#value/zero inside an always block

I faced an issue where the simulation hangs because of the following scenario (Note the real variable called var1 is not initialized anywhere)

module m1;
   real var1;
   bit clk =0;
   always begin
      #(1e5/var); 
      clk = ~clk;
   end
endmodule

After a quick investigation, I found out that the #(value/0) is evaluated as zero in the # context and is evaluated as 0 or x regarding 2-state or 4-state context it exists. so the clk is toggling too slow (I believe with delay equals the precision which is the smallest simulation time). This causes the simulation to propagate with extremely small time so it takes too long to reach the next evaluation which is scheduled after a large time compared to the delay inside the mentioned always block.
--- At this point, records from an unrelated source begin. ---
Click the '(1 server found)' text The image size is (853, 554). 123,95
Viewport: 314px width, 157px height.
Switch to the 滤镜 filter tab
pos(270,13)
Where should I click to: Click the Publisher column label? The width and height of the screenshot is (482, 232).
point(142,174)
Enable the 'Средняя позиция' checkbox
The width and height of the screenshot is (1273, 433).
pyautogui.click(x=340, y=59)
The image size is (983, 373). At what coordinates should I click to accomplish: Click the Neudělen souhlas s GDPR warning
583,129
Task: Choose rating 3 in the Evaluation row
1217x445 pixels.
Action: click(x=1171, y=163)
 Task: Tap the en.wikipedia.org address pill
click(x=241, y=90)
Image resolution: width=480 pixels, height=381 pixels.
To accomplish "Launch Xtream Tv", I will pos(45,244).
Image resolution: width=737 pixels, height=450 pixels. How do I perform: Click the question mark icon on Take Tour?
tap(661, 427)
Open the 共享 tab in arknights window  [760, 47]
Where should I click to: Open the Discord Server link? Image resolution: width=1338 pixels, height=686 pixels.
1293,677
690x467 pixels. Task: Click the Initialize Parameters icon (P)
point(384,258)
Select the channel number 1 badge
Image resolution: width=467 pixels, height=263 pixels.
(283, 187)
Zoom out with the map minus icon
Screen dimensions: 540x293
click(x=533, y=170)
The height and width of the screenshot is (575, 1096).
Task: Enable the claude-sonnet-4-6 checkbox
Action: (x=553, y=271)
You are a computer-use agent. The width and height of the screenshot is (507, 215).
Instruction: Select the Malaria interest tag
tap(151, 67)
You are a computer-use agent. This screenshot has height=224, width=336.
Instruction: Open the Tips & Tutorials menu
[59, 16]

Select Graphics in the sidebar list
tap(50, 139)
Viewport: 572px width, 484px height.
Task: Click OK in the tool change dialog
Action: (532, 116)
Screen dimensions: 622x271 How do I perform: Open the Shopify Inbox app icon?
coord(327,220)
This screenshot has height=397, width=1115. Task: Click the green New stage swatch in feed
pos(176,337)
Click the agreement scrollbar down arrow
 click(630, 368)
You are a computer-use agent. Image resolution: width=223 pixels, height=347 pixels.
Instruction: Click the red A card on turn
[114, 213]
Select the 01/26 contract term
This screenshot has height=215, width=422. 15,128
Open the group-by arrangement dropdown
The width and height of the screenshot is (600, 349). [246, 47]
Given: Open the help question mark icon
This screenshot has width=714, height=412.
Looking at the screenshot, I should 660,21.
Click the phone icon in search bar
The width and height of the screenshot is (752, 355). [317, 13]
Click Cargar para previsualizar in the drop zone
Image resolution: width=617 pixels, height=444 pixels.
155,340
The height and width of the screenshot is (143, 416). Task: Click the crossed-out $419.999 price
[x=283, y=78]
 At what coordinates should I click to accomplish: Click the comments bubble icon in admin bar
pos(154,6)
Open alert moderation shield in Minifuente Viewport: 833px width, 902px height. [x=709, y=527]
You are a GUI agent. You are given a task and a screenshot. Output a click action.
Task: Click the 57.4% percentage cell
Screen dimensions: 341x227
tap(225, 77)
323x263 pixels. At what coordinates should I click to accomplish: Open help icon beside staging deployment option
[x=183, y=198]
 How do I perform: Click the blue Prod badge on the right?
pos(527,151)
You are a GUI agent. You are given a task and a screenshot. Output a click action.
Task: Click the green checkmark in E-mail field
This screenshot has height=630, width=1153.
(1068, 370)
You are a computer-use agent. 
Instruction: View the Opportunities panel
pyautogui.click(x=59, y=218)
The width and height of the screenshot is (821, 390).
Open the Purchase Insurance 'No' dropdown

Please correct my interpretation of the described scenario or confirm it. Also, I need to know if the division on zero behavior is defined in the SystemVerilog standard or depends on the simulator implementation.

Thanks in advance,
Hennawy

In reply to ahennawy:

This is an open issue. Specifically, the conversion of real -NAN (not a number) to an integer is not specified in the SystemVerilog LRM and it’s not clear if IEEE Std 754 Floating Point defines it.

Tools will either convert this to 0 or the largest integer, which is 0 as far a delay is concerned. Some tools produce a warning for either the divide by 0, or the delay conversion.